— Start —
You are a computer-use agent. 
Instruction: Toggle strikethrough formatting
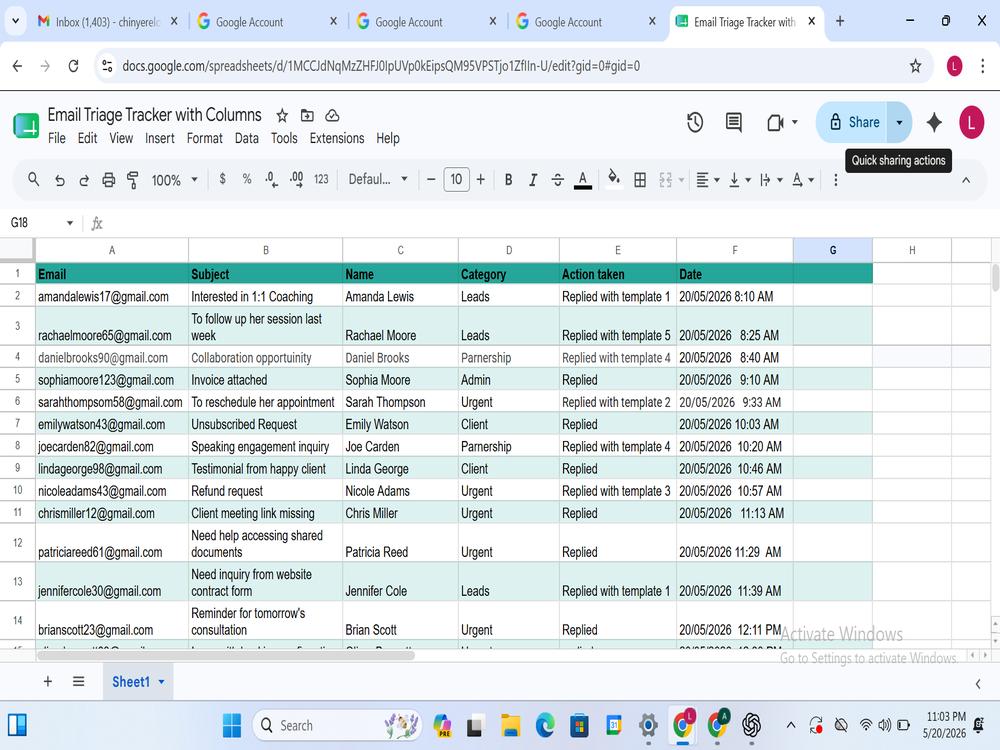point(557,180)
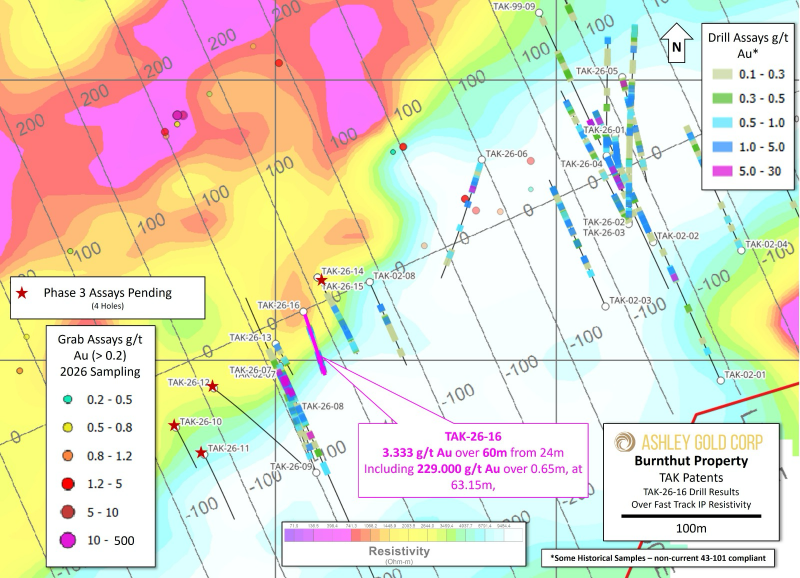Click the TAK-02-01 collar marker

point(720,380)
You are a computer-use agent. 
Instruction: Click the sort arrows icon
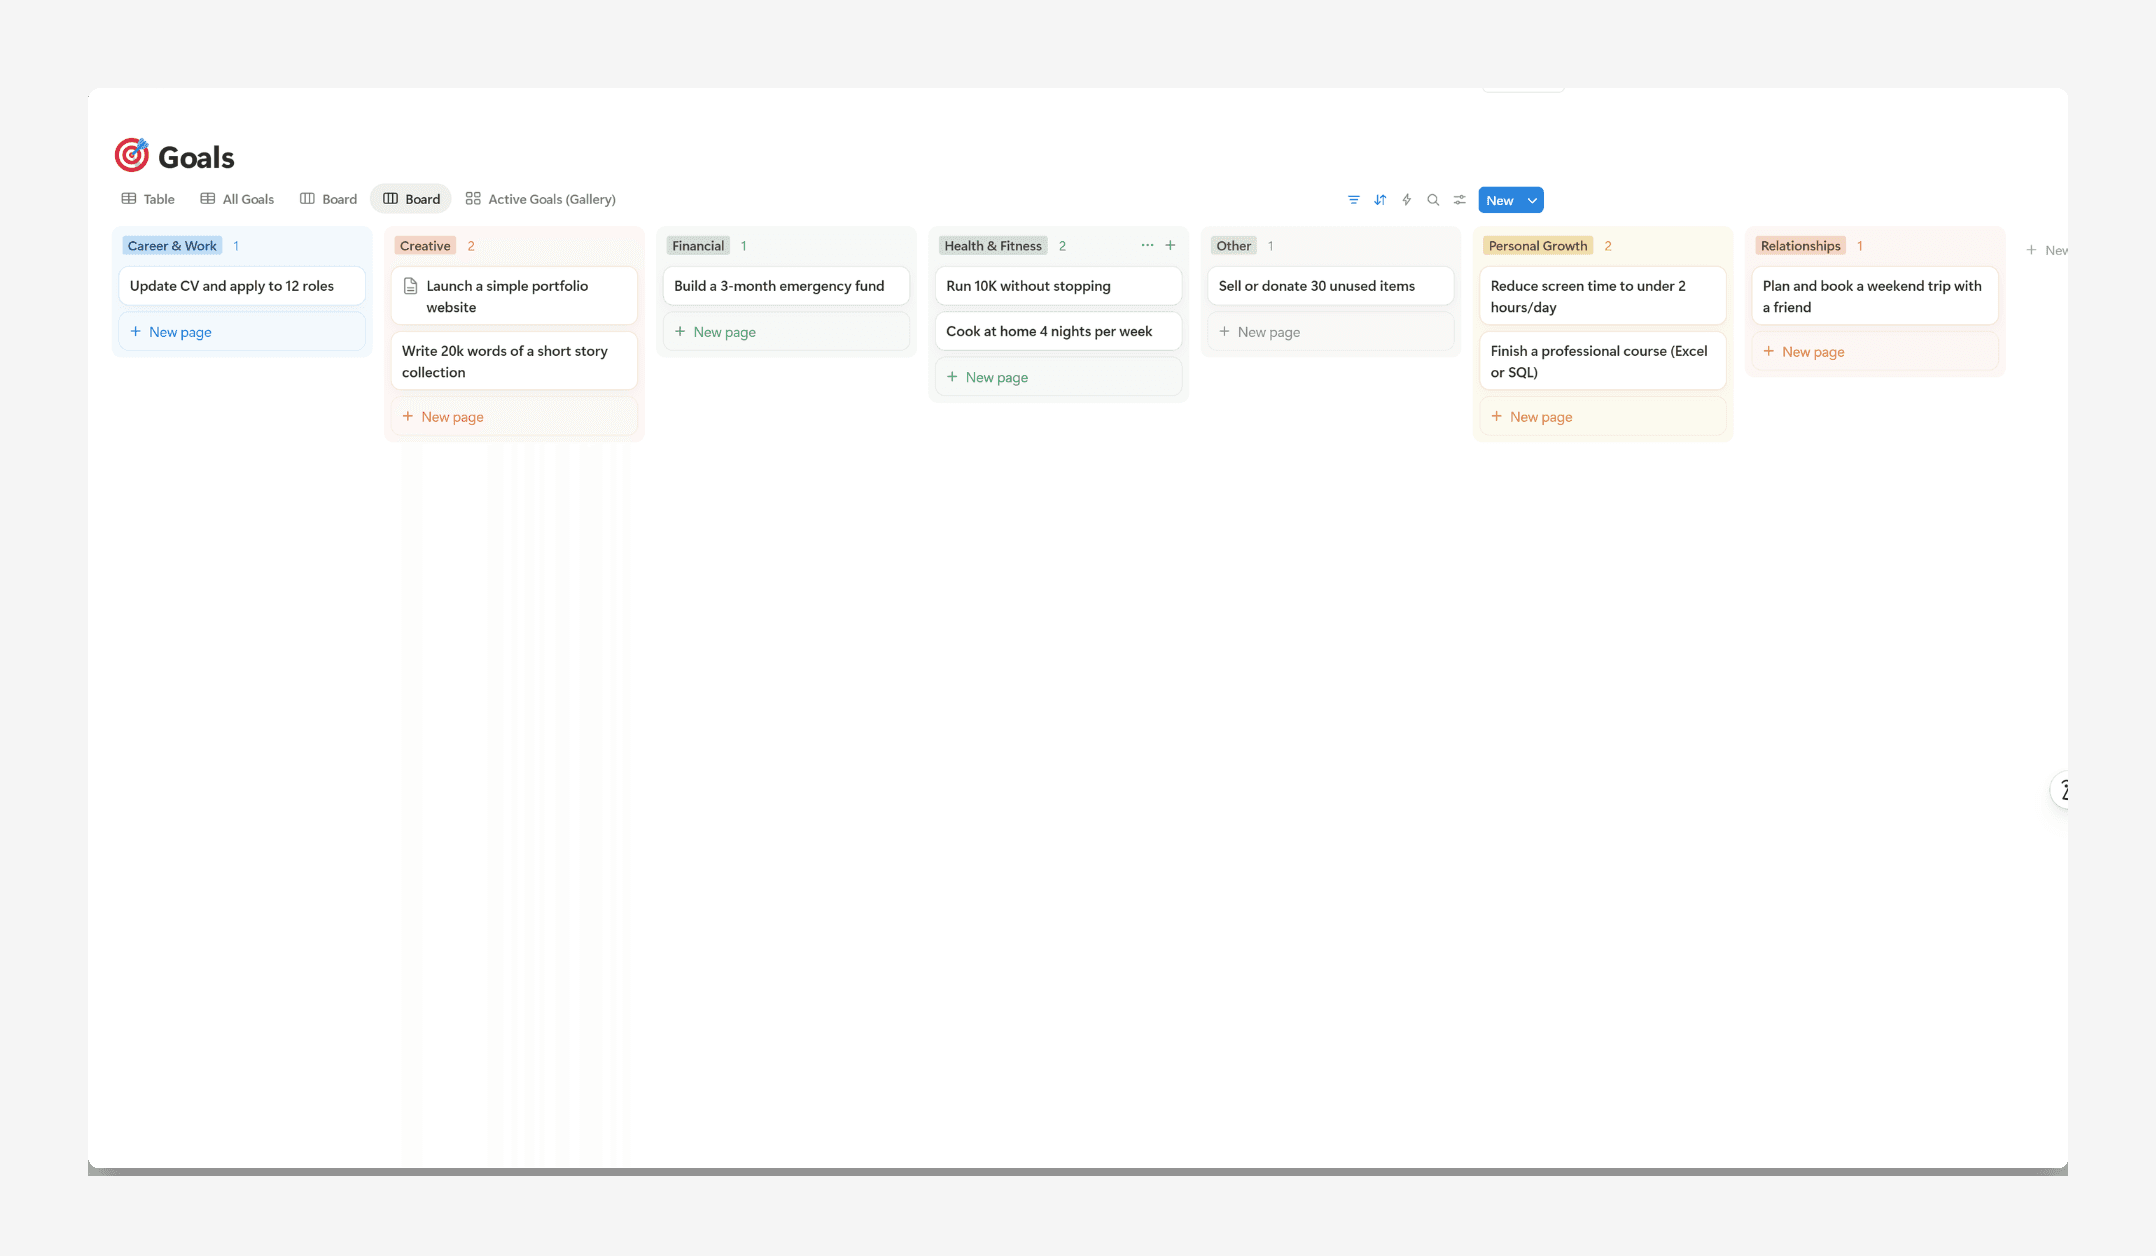[1380, 200]
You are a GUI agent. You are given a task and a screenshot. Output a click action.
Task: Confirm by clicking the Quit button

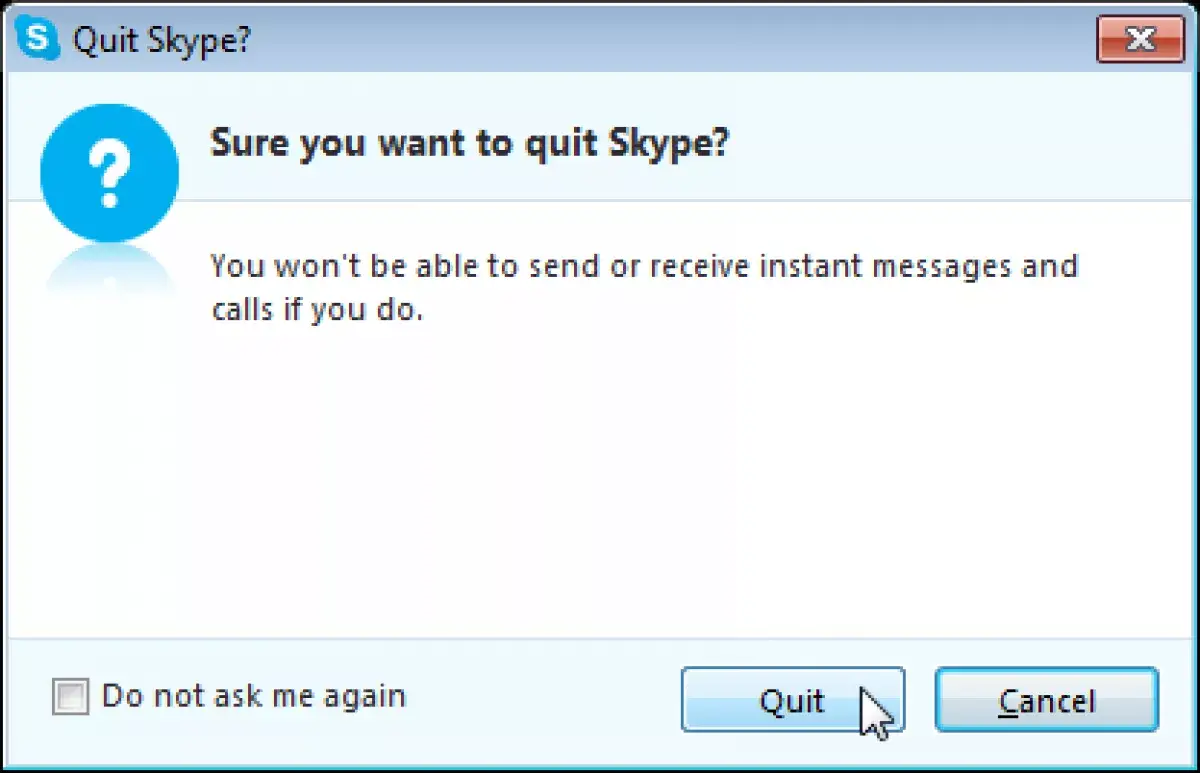(793, 700)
— End —
PROBLEM STATEMENT:
Rewrite every item above, swapping "computer-use agent" for "desktop automation agent" and changing nothing else. Omit the pictures from your answer.

FULL SOLUTION:
You are a desktop automation agent. 
Instruction: Toggle strikethrough formatting
point(557,180)
Click the TAK-02-01 collar marker

point(720,380)
You are a desktop automation agent. 
Instruction: Click the sort arrows icon
[1380, 200]
You are a GUI agent. You are given a task and a screenshot. Output a click action.
Task: Confirm by clicking the Quit button

(793, 700)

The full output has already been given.